Segment Start: Record set

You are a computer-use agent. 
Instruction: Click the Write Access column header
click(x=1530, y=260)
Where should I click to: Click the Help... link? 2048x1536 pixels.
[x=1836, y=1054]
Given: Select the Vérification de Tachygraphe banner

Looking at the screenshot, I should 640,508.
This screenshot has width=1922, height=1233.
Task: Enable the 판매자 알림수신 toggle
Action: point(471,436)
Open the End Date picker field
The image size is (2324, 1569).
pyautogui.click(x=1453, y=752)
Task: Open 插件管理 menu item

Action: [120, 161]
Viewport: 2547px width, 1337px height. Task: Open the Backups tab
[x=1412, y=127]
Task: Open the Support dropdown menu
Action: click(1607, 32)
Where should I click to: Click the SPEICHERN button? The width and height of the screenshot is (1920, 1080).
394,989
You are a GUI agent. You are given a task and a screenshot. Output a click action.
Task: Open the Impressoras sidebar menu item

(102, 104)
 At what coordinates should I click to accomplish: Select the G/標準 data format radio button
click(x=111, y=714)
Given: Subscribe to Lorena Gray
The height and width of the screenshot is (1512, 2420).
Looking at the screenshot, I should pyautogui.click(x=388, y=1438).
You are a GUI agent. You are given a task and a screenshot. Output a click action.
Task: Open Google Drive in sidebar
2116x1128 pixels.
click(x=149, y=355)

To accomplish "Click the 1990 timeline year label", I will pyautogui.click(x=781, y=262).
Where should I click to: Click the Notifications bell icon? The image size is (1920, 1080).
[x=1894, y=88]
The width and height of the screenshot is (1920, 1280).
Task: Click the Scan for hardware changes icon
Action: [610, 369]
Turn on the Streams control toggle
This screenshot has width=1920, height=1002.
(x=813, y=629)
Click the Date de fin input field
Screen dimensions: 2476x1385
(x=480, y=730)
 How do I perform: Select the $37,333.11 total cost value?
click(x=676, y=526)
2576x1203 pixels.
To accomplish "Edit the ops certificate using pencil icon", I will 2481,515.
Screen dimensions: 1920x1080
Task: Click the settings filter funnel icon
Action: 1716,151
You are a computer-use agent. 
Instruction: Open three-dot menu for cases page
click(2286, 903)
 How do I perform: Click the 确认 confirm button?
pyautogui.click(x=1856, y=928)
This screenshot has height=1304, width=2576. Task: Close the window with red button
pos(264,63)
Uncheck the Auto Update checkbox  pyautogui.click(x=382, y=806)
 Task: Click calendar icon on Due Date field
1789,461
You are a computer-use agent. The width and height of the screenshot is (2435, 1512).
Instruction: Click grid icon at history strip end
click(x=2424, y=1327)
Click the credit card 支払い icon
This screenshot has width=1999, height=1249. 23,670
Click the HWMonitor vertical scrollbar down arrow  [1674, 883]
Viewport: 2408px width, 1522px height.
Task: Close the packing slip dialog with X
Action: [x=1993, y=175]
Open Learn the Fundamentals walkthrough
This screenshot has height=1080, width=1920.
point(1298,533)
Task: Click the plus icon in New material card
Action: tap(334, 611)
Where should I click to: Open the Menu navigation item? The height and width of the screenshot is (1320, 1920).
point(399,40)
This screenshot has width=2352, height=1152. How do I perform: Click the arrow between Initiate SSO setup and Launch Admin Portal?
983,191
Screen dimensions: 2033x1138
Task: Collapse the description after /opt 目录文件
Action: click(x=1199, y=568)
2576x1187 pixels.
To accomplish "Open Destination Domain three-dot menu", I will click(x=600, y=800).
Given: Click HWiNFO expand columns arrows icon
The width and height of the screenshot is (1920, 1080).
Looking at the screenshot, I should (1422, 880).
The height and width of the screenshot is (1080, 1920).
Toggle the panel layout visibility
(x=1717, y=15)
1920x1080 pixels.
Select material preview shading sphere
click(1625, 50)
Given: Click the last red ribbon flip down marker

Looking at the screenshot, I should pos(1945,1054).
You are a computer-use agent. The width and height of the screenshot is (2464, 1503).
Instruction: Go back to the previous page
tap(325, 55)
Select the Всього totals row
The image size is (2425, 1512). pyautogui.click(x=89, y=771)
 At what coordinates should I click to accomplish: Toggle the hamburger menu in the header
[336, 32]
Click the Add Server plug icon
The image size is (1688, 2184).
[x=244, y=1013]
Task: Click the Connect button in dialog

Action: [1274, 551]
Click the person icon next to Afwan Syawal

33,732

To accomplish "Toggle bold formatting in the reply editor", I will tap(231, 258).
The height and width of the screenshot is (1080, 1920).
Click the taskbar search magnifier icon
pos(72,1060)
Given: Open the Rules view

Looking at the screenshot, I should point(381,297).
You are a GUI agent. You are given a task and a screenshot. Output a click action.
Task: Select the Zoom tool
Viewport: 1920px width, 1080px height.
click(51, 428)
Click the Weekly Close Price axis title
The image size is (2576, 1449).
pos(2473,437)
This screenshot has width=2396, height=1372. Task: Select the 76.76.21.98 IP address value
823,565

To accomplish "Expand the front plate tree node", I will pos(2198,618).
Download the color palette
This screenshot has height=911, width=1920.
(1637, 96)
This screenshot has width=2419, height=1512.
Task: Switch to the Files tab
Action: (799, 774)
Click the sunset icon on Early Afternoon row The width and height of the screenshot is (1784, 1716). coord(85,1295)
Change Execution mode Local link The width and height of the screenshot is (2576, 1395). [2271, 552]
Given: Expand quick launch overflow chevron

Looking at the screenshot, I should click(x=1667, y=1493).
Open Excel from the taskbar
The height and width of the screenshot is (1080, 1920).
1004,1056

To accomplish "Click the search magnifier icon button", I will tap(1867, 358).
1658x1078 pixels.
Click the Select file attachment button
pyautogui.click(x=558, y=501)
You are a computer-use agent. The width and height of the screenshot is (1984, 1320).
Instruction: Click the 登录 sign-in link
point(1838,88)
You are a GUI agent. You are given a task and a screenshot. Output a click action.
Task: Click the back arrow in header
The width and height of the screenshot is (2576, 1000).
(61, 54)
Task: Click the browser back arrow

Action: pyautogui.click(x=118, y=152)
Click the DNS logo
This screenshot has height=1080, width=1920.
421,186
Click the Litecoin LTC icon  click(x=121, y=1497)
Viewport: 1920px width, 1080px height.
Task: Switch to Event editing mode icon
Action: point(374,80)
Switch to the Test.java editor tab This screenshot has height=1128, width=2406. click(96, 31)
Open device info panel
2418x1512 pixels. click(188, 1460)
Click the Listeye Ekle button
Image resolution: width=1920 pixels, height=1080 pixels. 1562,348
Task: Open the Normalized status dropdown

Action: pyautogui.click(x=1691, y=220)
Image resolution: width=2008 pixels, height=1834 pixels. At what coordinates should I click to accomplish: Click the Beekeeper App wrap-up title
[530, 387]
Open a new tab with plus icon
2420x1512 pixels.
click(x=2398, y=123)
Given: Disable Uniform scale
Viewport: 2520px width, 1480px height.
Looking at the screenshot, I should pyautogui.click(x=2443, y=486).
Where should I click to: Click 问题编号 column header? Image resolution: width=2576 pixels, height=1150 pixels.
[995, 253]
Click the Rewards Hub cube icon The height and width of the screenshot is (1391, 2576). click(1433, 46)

Segment End: Record set

What is expected
Nothing in the records may change. Print all of them.

Solution below
You are a computer-use agent. 
Instruction: Click the Write Access column header
click(x=1530, y=260)
Where should I click to: Click the Help... link? 2048x1536 pixels.
[x=1836, y=1054]
Given: Select the Vérification de Tachygraphe banner

Looking at the screenshot, I should 640,508.
This screenshot has width=1922, height=1233.
Task: Enable the 판매자 알림수신 toggle
Action: point(471,436)
Open the End Date picker field
The image size is (2324, 1569).
pyautogui.click(x=1453, y=752)
Task: Open 插件管理 menu item

Action: [120, 161]
Viewport: 2547px width, 1337px height. Task: Open the Backups tab
[x=1412, y=127]
Task: Open the Support dropdown menu
Action: click(1607, 32)
Where should I click to: Click the SPEICHERN button? The width and height of the screenshot is (1920, 1080).
394,989
You are a GUI agent. You are given a task and a screenshot. Output a click action.
Task: Open the Impressoras sidebar menu item

(102, 104)
 At what coordinates should I click to accomplish: Select the G/標準 data format radio button
click(x=111, y=714)
Given: Subscribe to Lorena Gray
The height and width of the screenshot is (1512, 2420).
Looking at the screenshot, I should pyautogui.click(x=388, y=1438).
You are a GUI agent. You are given a task and a screenshot. Output a click action.
Task: Open Google Drive in sidebar
2116x1128 pixels.
click(x=149, y=355)

To accomplish "Click the 1990 timeline year label", I will pyautogui.click(x=781, y=262).
Where should I click to: Click the Notifications bell icon? The image size is (1920, 1080).
[x=1894, y=88]
The width and height of the screenshot is (1920, 1280).
Task: Click the Scan for hardware changes icon
Action: [610, 369]
Turn on the Streams control toggle
This screenshot has width=1920, height=1002.
(x=813, y=629)
Click the Date de fin input field
Screen dimensions: 2476x1385
(x=480, y=730)
 How do I perform: Select the $37,333.11 total cost value?
click(x=676, y=526)
2576x1203 pixels.
To accomplish "Edit the ops certificate using pencil icon", I will 2481,515.
Screen dimensions: 1920x1080
Task: Click the settings filter funnel icon
Action: 1716,151
You are a computer-use agent. 
Instruction: Open three-dot menu for cases page
click(2286, 903)
 How do I perform: Click the 确认 confirm button?
pyautogui.click(x=1856, y=928)
This screenshot has height=1304, width=2576. Task: Close the window with red button
pos(264,63)
Uncheck the Auto Update checkbox  pyautogui.click(x=382, y=806)
 Task: Click calendar icon on Due Date field
1789,461
You are a computer-use agent. The width and height of the screenshot is (2435, 1512).
Instruction: Click grid icon at history strip end
click(x=2424, y=1327)
Click the credit card 支払い icon
This screenshot has width=1999, height=1249. 23,670
Click the HWMonitor vertical scrollbar down arrow  [1674, 883]
Viewport: 2408px width, 1522px height.
Task: Close the packing slip dialog with X
Action: [x=1993, y=175]
Open Learn the Fundamentals walkthrough
This screenshot has height=1080, width=1920.
point(1298,533)
Task: Click the plus icon in New material card
Action: tap(334, 611)
Where should I click to: Open the Menu navigation item? The height and width of the screenshot is (1320, 1920).
point(399,40)
This screenshot has width=2352, height=1152. How do I perform: Click the arrow between Initiate SSO setup and Launch Admin Portal?
983,191
Screen dimensions: 2033x1138
Task: Collapse the description after /opt 目录文件
Action: click(x=1199, y=568)
2576x1187 pixels.
To accomplish "Open Destination Domain three-dot menu", I will click(x=600, y=800).
Given: Click HWiNFO expand columns arrows icon
The width and height of the screenshot is (1920, 1080).
Looking at the screenshot, I should (1422, 880).
The height and width of the screenshot is (1080, 1920).
Toggle the panel layout visibility
(x=1717, y=15)
1920x1080 pixels.
Select material preview shading sphere
click(1625, 50)
Given: Click the last red ribbon flip down marker

Looking at the screenshot, I should pos(1945,1054).
You are a computer-use agent. The width and height of the screenshot is (2464, 1503).
Instruction: Go back to the previous page
tap(325, 55)
Select the Всього totals row
The image size is (2425, 1512). pyautogui.click(x=89, y=771)
 At what coordinates should I click to accomplish: Toggle the hamburger menu in the header
[336, 32]
Click the Add Server plug icon
The image size is (1688, 2184).
[x=244, y=1013]
Task: Click the Connect button in dialog

Action: [1274, 551]
Click the person icon next to Afwan Syawal

33,732

To accomplish "Toggle bold formatting in the reply editor", I will tap(231, 258).
The height and width of the screenshot is (1080, 1920).
Click the taskbar search magnifier icon
pos(72,1060)
Given: Open the Rules view

Looking at the screenshot, I should point(381,297).
You are a GUI agent. You are given a task and a screenshot. Output a click action.
Task: Select the Zoom tool
Viewport: 1920px width, 1080px height.
click(51, 428)
Click the Weekly Close Price axis title
The image size is (2576, 1449).
pos(2473,437)
This screenshot has width=2396, height=1372. Task: Select the 76.76.21.98 IP address value
823,565

To accomplish "Expand the front plate tree node", I will pos(2198,618).
Download the color palette
This screenshot has height=911, width=1920.
(1637, 96)
This screenshot has width=2419, height=1512.
Task: Switch to the Files tab
Action: (799, 774)
Click the sunset icon on Early Afternoon row The width and height of the screenshot is (1784, 1716). coord(85,1295)
Change Execution mode Local link The width and height of the screenshot is (2576, 1395). [2271, 552]
Given: Expand quick launch overflow chevron

Looking at the screenshot, I should click(x=1667, y=1493).
Open Excel from the taskbar
The height and width of the screenshot is (1080, 1920).
1004,1056

To accomplish "Click the search magnifier icon button", I will tap(1867, 358).
1658x1078 pixels.
Click the Select file attachment button
pyautogui.click(x=558, y=501)
You are a computer-use agent. The width and height of the screenshot is (1984, 1320).
Instruction: Click the 登录 sign-in link
point(1838,88)
You are a GUI agent. You are given a task and a screenshot. Output a click action.
Task: Click the back arrow in header
The width and height of the screenshot is (2576, 1000).
(61, 54)
Task: Click the browser back arrow

Action: pyautogui.click(x=118, y=152)
Click the DNS logo
This screenshot has height=1080, width=1920.
421,186
Click the Litecoin LTC icon  click(x=121, y=1497)
Viewport: 1920px width, 1080px height.
Task: Switch to Event editing mode icon
Action: point(374,80)
Switch to the Test.java editor tab This screenshot has height=1128, width=2406. click(96, 31)
Open device info panel
2418x1512 pixels. click(188, 1460)
Click the Listeye Ekle button
Image resolution: width=1920 pixels, height=1080 pixels. 1562,348
Task: Open the Normalized status dropdown

Action: pyautogui.click(x=1691, y=220)
Image resolution: width=2008 pixels, height=1834 pixels. At what coordinates should I click to accomplish: Click the Beekeeper App wrap-up title
[530, 387]
Open a new tab with plus icon
2420x1512 pixels.
click(x=2398, y=123)
Given: Disable Uniform scale
Viewport: 2520px width, 1480px height.
Looking at the screenshot, I should pyautogui.click(x=2443, y=486).
Where should I click to: Click 问题编号 column header? Image resolution: width=2576 pixels, height=1150 pixels.
[995, 253]
Click the Rewards Hub cube icon The height and width of the screenshot is (1391, 2576). click(1433, 46)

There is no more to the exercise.